What’s your excuse? Why’d you come back to this place that brought you so much pain?

It was a fair question. Davis wasn’t even angry at Will when he asked. But it didn’t make it hurt any less. He’d been all over the world and seen the things he and Willow read about in history books. He marveled over the artwork in museums and lingered at the landmarks, but it all rang hollow.

Willow was everywhere. IN the air he breathed. In the laughter and the smiles of children. In the music that he heard. What started out as a whisper became a howl. Returning to Shadow Bay was the last thing he wanted to do, but the longer he stayed away the urgency to return became equally as strong. Going home wasn’t an option it was the only thing he could do.

And if on the off chance she was there and married, he would watch over her like a sentry essentially living at the hem of her life. Loving her from a far. But then she didn’t come home and just being around her home, her father and her things made it easier. He thought of the lighthouses all around his home. And if life lasted and no one died, he had every intention in being the lighthouse for her.


He glanced over at the stage and saw the photo of Langston Hughes forever smiling at some snatch of poetry whispering across his soul.

This is the song for the Genius Child...

He still remembered her reading to him at his bedside. The words were a comfort, but her voice was the balm. In the background, Duke Ellington or Bessie Smith sang about a new day dawning and how to shake off the shadows and dust of the past.

It was his name, but she’d understood the meaning of it perhaps even better than he did. He’d even gone so far as to track down the painting of the bowels of the slave ship where the people had been stacked like cordwood end to end, shackle to shackle, ankle to wrist. He remembered how she’d cried so bitterly over the painting and how he’d wanted to rip it up and had tried to until she explained that her tears weren’t of sorrow but of joy.

“Don’t you see, Harlem? This is the stuff you’re made of. If they could survive that and we’re here, you will survive these burns. You’ll live and love again. I promise you that. I promise.”

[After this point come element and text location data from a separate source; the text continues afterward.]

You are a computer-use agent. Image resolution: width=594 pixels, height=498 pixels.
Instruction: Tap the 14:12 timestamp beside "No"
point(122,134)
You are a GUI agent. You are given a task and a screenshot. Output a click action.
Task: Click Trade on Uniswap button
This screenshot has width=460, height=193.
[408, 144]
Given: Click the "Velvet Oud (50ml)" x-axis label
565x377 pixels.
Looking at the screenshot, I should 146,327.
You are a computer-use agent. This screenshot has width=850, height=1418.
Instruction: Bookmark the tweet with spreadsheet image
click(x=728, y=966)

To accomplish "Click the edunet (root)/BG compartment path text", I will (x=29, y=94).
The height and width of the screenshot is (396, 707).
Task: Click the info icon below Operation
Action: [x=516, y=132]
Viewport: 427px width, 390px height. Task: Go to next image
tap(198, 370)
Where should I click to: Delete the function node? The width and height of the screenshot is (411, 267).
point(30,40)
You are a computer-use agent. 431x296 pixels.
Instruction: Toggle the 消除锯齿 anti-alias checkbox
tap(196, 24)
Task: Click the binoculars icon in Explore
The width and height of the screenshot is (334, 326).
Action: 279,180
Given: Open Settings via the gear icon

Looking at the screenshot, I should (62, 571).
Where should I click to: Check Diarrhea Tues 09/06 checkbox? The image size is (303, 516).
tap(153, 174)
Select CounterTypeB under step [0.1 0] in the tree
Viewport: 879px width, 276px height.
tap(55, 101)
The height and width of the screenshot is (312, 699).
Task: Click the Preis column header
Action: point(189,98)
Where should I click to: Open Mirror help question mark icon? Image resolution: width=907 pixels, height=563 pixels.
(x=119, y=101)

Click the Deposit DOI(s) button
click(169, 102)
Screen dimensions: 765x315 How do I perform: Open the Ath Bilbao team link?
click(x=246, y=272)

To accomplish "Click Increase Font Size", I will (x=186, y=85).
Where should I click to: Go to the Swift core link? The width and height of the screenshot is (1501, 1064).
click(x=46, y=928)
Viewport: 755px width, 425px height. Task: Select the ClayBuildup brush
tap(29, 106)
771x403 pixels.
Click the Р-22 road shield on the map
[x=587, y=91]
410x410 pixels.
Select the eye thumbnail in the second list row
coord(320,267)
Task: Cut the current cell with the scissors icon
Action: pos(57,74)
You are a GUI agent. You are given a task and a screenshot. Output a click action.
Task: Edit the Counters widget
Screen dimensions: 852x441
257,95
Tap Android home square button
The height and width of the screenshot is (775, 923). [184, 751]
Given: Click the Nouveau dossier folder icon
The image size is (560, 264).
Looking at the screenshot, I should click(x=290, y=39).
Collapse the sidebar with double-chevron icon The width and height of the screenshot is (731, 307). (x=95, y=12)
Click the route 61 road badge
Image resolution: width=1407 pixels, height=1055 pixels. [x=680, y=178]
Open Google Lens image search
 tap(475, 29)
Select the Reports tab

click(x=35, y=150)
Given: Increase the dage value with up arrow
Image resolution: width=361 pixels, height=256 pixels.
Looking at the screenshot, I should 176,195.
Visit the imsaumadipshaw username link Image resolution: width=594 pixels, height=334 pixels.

She had crossed the treacherous waters of his own Middle Passage to find him. Past parched, charred skin she’d reached him. In her own soft silent way, she’d saved his life once at a time when he wasn’t sure he’d wanted to live. Haunted? She’d lost her mother during the time that he was healing and yet she gave to him anyway. She’d made promises and kept them. She gave and gave and for all that she gave him, he’d betrayed her. He’d broken the one promise he’d made to her on the floor of her bedroom with his burns still gnawing at his skin.

He’d left her alone.

Claire sat back and looked at him.

“Now you have the same look she has on her face.”

“Excuse me?”

“Starts at the corners of her eyes and it washes over her face. Happened just now on yours. You sure you two don’t know each other?”